U.S. Pat. No. 7,170,264, entitled “Frequency Compensation Scheme For A Switching Regulator Using External Zero,” issued to Martin F. Galinski on Jan. 30, 2007, describes a compensation circuit in a feedback loop of a switching regulator that is capable of providing effective pole cancellation and zero compensation while being simple to implement. FIG. 3 duplicates FIG. 3 of the '264 patent and illustrates a compensation circuit in a monolithic switching regulator controller being incorporated in a closed loop feedback system of a switching regulator.

The compensation circuit of the '264 patent includes an amplifier having a non-inverting input terminal coupled to the feedback terminal for receiving the feedback voltage, an inverting input terminal coupled to a COMP terminal of the switching regulator controller, and an output terminal. A resistor R_zero is connected between the inverting input terminal and the output terminal of the amplifier. A resistor R_IN is connected between the output terminal of the amplifier and a first input terminal of the error amplifier of the switching regulator controller where the first input terminal receiving the signal indicative of the feedback voltage. A capacitor C_pole and a resistor R_f are connected in series between the first input terminal and an output terminal of the error amplifier where the output terminal of the error amplifier providing the error output voltage. The capacitor C_pole and the resistor R_f operate to introduce a first zero in the closed loop feedback system.

When a capacitor C_zero is coupled to the COMP terminal of the switching regulator controller, a second zero is introduced in the closed loop feedback system. In the '264 patent, the capacitor C_zero is an off-chip capacitor formed external to the monolithic switching regulator controller.

SUMMARY OF THE INVENTION

According to one embodiment of the present invention, a compensation circuit in a monolithic switching regulator controller being incorporated in a closed loop feedback system of a switching regulator is described. The switching regulator controller includes an input terminal receiving an input voltage, an output terminal providing a switching output voltage corresponding to a regulated output voltage, and a feedback terminal for receiving a feedback voltage corresponding to the regulated output voltage. The compensation circuit includes an error amplifier comparing a signal indicative of the feedback voltage and a reference voltage and generating an error output voltage at an output terminal where the error amplifier having an output impedance at the output terminal. The error amplifier further includes a degeneration resistance terminal where a degeneration resistor is connected between the degeneration resistance terminal and a virtual ground node. The degeneration resistance terminal is coupled to a first terminal of the switching regulator controller. The compensation circuit further includes a first resistor and a first capacitor connected in series between the output terminal of the error amplifier and a ground potential. In operation, the first capacitor and the output impedance of the error amplifier operate to introduce a pole and the first resistor and the first capacitor operate to introduce a first zero in the closed loop feedback system.

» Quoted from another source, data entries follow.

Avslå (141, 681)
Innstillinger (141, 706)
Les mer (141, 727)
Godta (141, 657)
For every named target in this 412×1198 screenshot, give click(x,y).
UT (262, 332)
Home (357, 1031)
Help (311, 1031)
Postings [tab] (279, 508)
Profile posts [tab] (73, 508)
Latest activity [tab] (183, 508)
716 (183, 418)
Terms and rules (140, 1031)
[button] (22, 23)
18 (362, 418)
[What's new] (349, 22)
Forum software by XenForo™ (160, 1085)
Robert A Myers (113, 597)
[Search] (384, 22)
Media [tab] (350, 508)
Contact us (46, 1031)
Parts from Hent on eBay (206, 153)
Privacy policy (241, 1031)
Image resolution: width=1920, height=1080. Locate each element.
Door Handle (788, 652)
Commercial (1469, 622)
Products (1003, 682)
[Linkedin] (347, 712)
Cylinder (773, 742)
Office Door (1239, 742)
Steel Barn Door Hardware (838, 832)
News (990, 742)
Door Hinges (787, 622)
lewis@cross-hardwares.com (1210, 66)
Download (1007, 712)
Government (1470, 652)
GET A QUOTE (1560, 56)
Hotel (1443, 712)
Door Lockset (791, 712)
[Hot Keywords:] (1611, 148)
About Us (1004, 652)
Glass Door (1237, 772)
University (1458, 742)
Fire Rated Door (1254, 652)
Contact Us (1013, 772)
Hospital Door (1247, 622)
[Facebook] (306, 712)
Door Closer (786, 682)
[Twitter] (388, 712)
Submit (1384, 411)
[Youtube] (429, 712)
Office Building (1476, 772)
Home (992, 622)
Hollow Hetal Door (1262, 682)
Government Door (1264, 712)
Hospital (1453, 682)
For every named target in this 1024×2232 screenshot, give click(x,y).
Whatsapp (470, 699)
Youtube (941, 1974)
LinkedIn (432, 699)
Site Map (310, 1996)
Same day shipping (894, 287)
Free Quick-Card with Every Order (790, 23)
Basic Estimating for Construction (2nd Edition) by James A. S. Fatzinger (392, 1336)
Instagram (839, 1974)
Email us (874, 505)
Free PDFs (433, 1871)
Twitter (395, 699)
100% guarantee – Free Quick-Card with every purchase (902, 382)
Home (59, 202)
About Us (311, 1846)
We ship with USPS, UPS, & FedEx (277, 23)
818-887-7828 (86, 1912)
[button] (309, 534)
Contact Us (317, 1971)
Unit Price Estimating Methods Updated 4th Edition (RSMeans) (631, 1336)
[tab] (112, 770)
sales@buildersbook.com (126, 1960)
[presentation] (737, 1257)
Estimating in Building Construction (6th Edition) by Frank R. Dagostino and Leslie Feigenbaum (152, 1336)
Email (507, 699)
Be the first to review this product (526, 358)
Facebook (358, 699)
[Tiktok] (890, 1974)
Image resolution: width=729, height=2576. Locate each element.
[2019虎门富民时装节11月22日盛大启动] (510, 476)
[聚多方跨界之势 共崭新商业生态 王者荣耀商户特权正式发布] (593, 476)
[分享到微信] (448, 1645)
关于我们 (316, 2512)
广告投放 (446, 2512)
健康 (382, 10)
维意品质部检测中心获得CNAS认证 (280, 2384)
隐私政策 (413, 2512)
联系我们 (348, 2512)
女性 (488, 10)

In another embodiment, a second capacitor is to be coupled to the first terminal of the switching regulator controller. The second capacitor and the degeneration resistor of the error amplifier operate to introduce a second zero in the closed loop feedback system. The second capacitor is an off-chip capacitor formed external to the monolithic switching regulator controller.

According to another aspect of the present invention, a method for providing zero compensation in a monolithic switching regulator controller being incorporated in a closed loop feedback system of a switching regulator receiving an input voltage and providing a regulated output voltage includes receiving a feedback voltage at a first input terminal and a reference voltage at a second input terminal of an error amplifier where the feedback voltage corresponding to the regulated output voltage, generating an error output voltage at an output terminal of the error amplifier where the error amplifier having an output impedance at the output terminal, and coupling a first resistor and a first capacitor, connected in series, between the output terminal of the error amplifier and a ground potential. The first capacitor and the output impedance of the error amplifier operate to introduce a pole and the first resistor and the first capacitor operate to introduce a first zero in the closed loop feedback system.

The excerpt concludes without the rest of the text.